RECORDS SHOWN -
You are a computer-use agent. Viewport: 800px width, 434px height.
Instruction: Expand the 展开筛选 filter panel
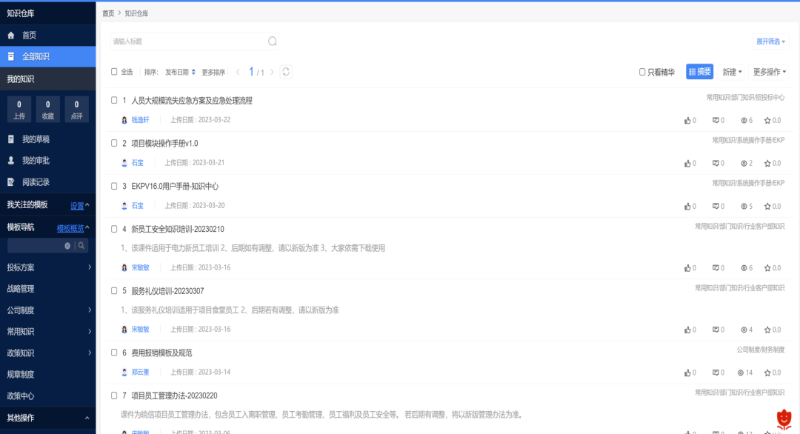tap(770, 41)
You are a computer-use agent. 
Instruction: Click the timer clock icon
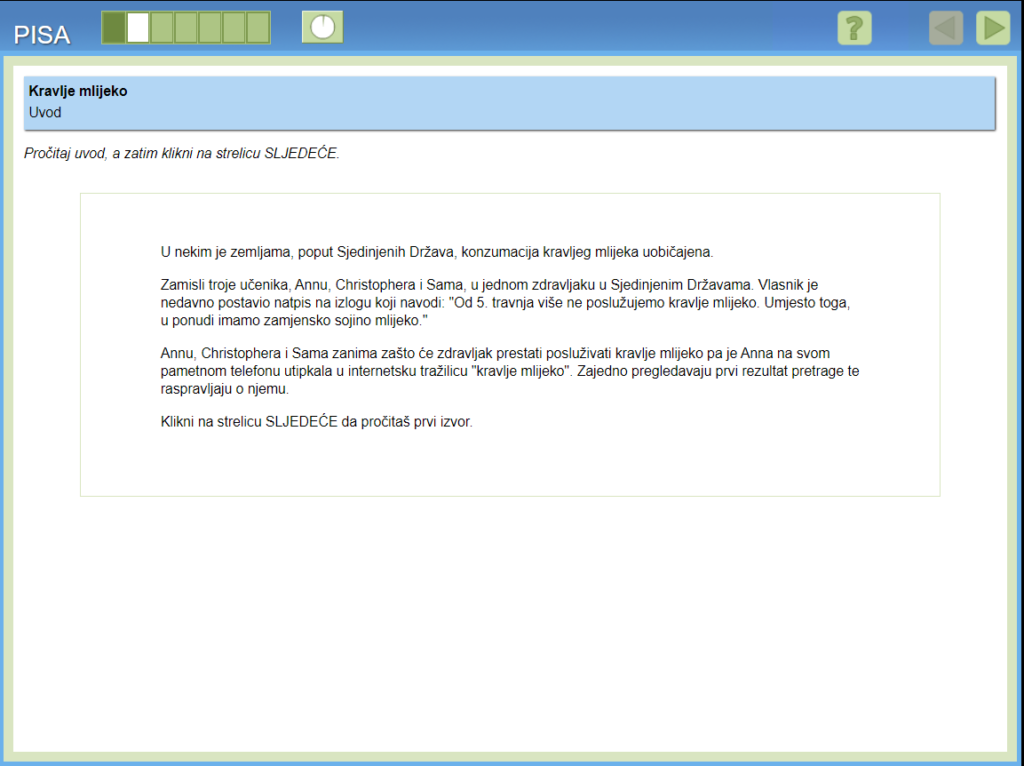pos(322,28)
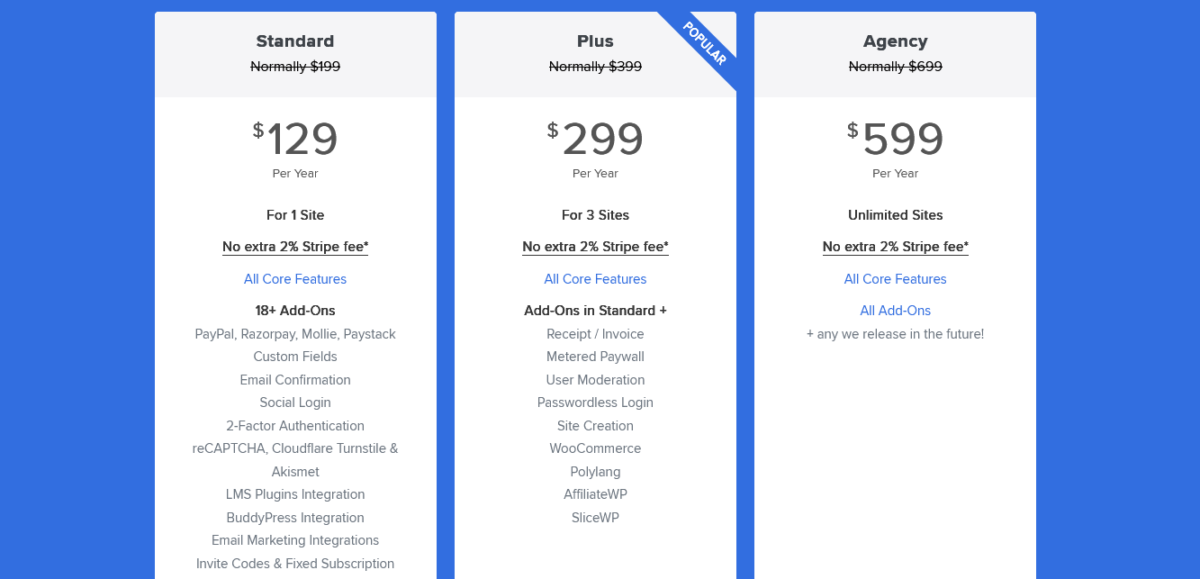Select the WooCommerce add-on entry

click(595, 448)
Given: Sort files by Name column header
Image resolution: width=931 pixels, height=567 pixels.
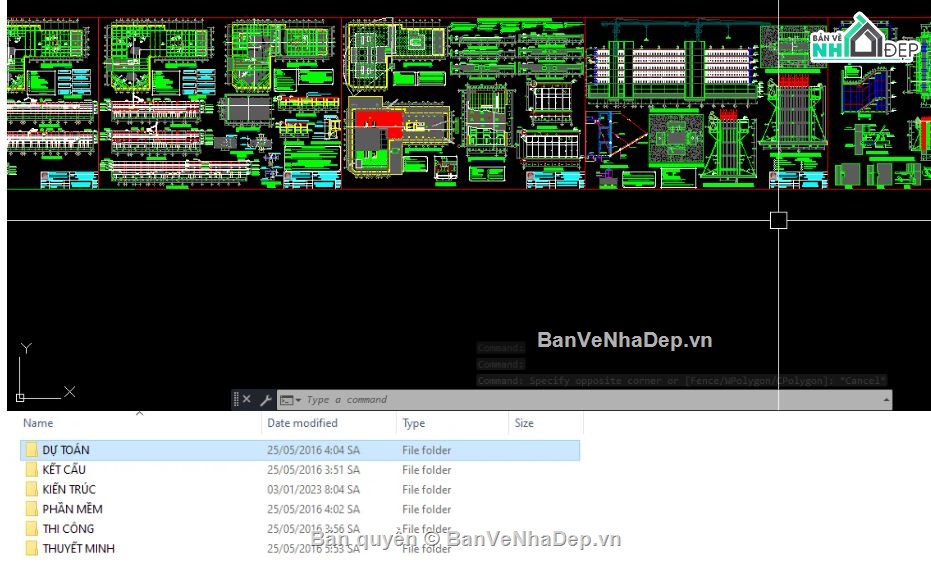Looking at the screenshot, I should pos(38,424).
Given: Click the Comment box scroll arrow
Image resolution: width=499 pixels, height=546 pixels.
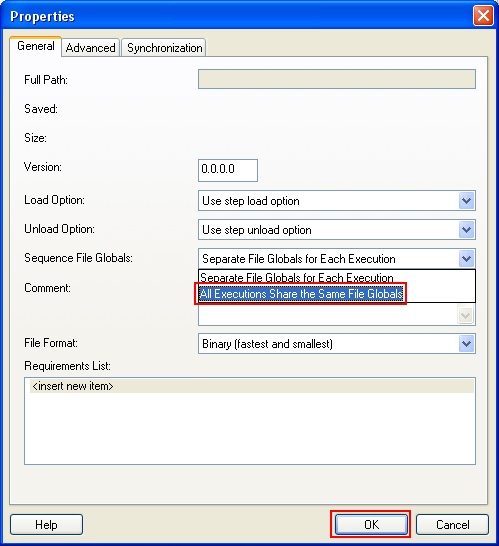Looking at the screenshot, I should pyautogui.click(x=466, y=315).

PROBLEM STATEMENT - Set down exactly the lines running from the beginning of the entries above to the line that contains "Given: Click the Comment box scroll arrow", including both, and leave out pictures.

EXERCISE SOLUTION -
You are a computer-use agent. Viewport: 800px width, 434px height.
Instruction: Expand the 展开筛选 filter panel
tap(770, 41)
You are a computer-use agent. 
Instruction: Click the timer clock icon
pos(322,28)
Select the WooCommerce add-on entry

click(595, 448)
Given: Sort files by Name column header
Image resolution: width=931 pixels, height=567 pixels.
Looking at the screenshot, I should pos(38,424).
Given: Click the Comment box scroll arrow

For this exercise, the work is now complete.